In a study published in Spain, Sáez López et al. and the Orthogeriatric Working Group of Castile y León describe orthogeriatric working in the public hospitals of Castile y León, comparing it with the guides on clinical practice and other publications in this field. They conclude that orthogeriatric cooperation is a habitual practice, as is following the recommendations of clinical practice guides for treating HF in geriatric patients. They found that clinical care and rehabilitation were areas that should be improved.12

This work studies how the most common clinical problems are managed in elderly HF patients who are admitted to the Orthopaedic Department of our hospital in cooperation with the Geriatric Department. It is based on the recommendations of the main clinical practice guides3–7 and the results published in the relevant literature.

Material and methodsPatients and design

This study is descriptive and observational.

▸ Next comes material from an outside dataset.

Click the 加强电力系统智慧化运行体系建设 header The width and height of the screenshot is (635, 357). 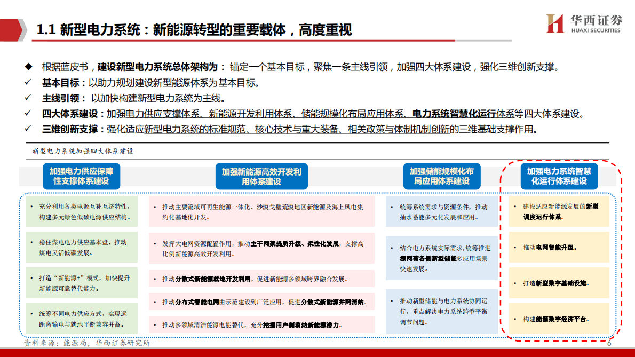[x=559, y=176]
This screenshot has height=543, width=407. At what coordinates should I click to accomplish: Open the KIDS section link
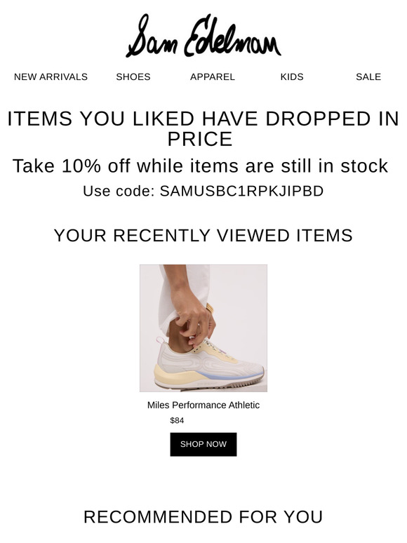(x=292, y=77)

All of the HF patients over the age of 65 years old admitted to the orthopaedic department and also seen by the geriatric department were included prospectively and consecutively, from April to December 2015.

The Mancha Centro Hospital is a general hospital located in Alcázar de San Juan, Ciudad Real. It has a total of 343 hospital beds for a catchment area of 125,610 inhabitants who live in 21 municipalities in the provinces of Ciudad Real, Cuenca and Toledo. This area contains 18 old people's homes.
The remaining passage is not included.